Я оглядел всю группу и кивнул.
– Вторник так вторник.
* * *
На встречу мы ехали по отдельности. Филипп не хотел, чтобы мы ехали вместе.Когда я приехал, на стоянке уже были машины, и другие террористы уже крутились возле задней двери, где назначил нам встречу Филипп. Не было только самого Филиппа. Я поставил машину, вылез и подошел к остальным. Никто из нас ничего не говорил, и в воздухе висело напряженное ожидание.
Бастер привел с собой друга, тоже человека лет под семьдесят, одетого в форму служащих «Тексако» и с нашивкой «Джуниор»[1]на груди. Я не мог не улыбнуться этому несоответствию лица и имени. Старик улыбнулся в ответ, довольный, что его хоть так заметили, и я тут же пожалел, что над ним посмеялся.
– Мой друг Джуниор, – объяснил Бастер. – Он один из нас.
Очевидно, Джуниор не был еще представлен остальным, поскольку они все собрались и стали жать ему руку, говоря приветственные слова, и искусственное молчание, царившее минуту назад, разбилось. Я поступил так же. Странно было теперь изнутри выглядывать наружу. Только недавно я еще был на месте Джуниора, и смотреть с другой стороны было ново и непривычно.
Джуниор принял все. Очевидно, Бастер ему заранее рассказал о террористах – он не был ни смущен, ни удивлен, когда с нами встретился, и он улыбался, когда пожимал нам руки, а в глазах у него стояли слезы.
Вот тут и прибыл Филипп. В безупречном костюме дорогого фасона, с аккуратно подстриженными волосами, он был почти моделью современного лидера, и он прошел через автостоянку уверенным шагом человека, находящегося у власти.
При его приближении все смолкли. Когда Филипп уверенно перешагнул на тротуар, у меня по спине пробежал странный холодок возбуждения. Такой момент я еще никогда не переживал как участник – только как зритель. Чувство было, как в кино, когда музыка вдруг взбухает до невыносимой громкости, и герой начинает совершать героические поступки. Тут, наверное, впервые я ощутил, что мы – часть чего-то большого, немаловажного.
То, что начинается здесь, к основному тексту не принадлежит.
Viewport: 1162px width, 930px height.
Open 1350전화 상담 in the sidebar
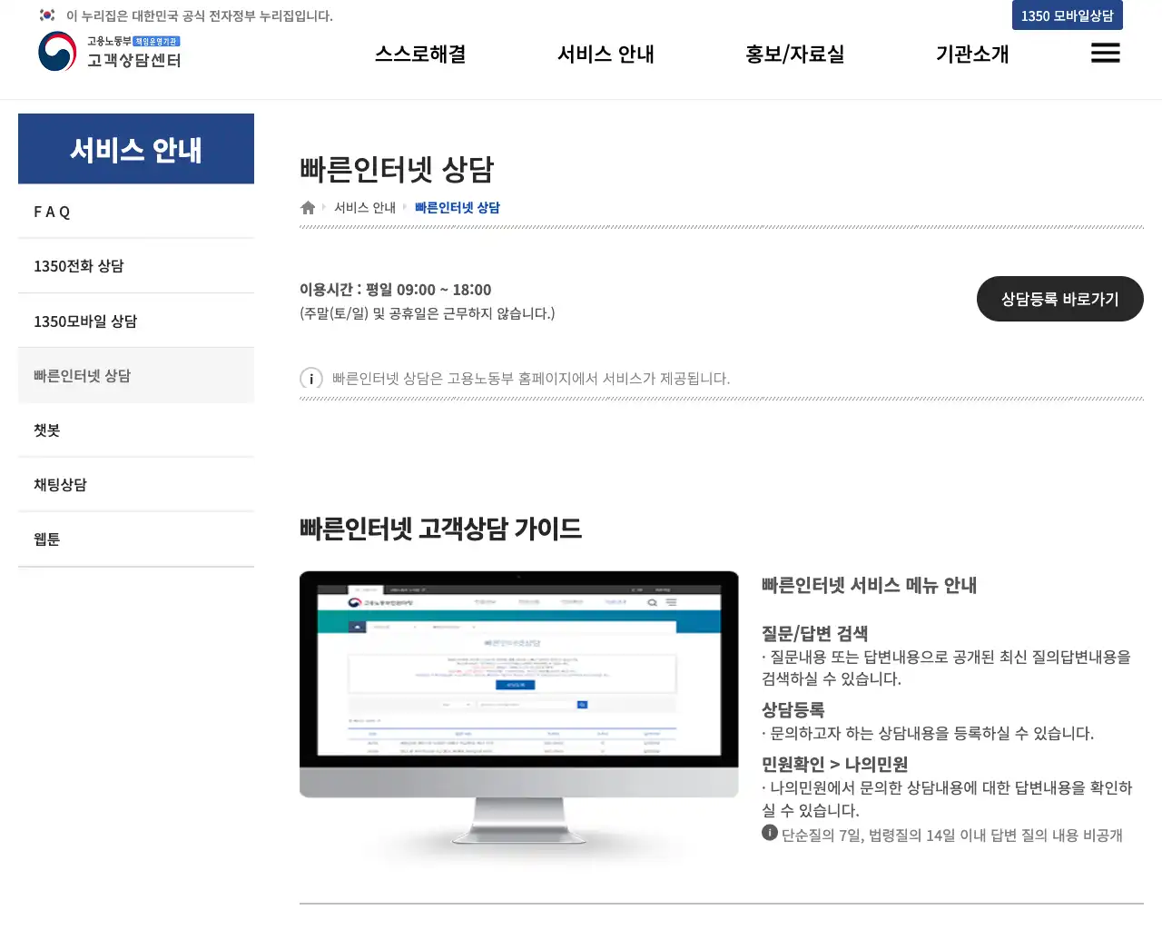(x=77, y=265)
Террористы Ради Простого Человека. Теперь это перестало быть для меня просто понятием. Наконец я понял, что с таким трудом пытался мне объяснить Филипп.
Он посмотрел на меня и улыбнулся, будто знал, о чем я думаю. Вынув из кармана электронный ключ и карту-пропуск, он сунул и то и другое в щель на стене рядом с дверью, и дверь щелкнула.
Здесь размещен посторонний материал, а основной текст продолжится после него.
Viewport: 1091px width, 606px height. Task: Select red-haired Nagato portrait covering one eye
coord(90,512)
Он толкнул ее, и она распахнулась.
– Заходим, – сказал он.
Мы вошли в здание следом за ним. Он остановился, закрыл и запер за нами дверь, и мы по темному коридору прошли к лифту. Филипп нажал кнопку вызова, и металлические двери разъехались. Свет в кабине показался резким и слишком ярким после полумрака коридора.
– Второй этаж, – объявил Филипп, нажимая кнопку.
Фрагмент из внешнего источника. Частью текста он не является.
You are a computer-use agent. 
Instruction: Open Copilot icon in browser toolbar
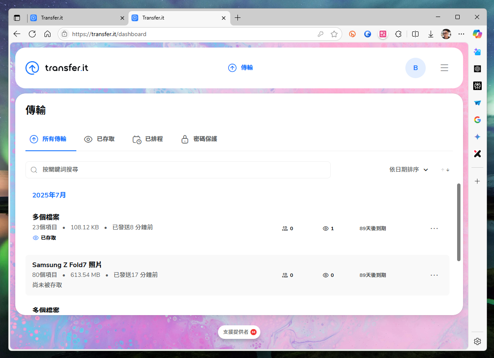point(477,34)
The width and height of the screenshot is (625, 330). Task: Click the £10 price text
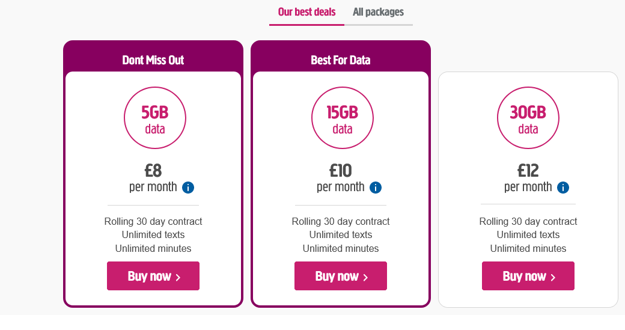click(x=340, y=171)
На втором этаже было еще темнее, чем на первом, но Филипп шагнул в сторону и повернул выключатель, и замерцавший неоновый свет озарил большую комнату, разделенную перегородками на отсеки.
– Сюда! – позвал он.
Он провел нас мимо барьера, сквозь лабиринт перегородок с рабочими станциями на столах к закрытой деревянной двери в дальней стене. Открыв дверь, он включил свет.
У меня возник мимолетный приступ дежа-вю. Это был конференц-зал, пустой, если не считать длинного стола с телевизором и видеомагнитофоном на металлической подставке у его конца. Он был почти близнецом того зала, где меня принимали в «Отомейтед интерфейс».
– В точности как конференц-зал любой фирмы, – сказал Дон.
– Как учебный класс в Отделении. – Томми.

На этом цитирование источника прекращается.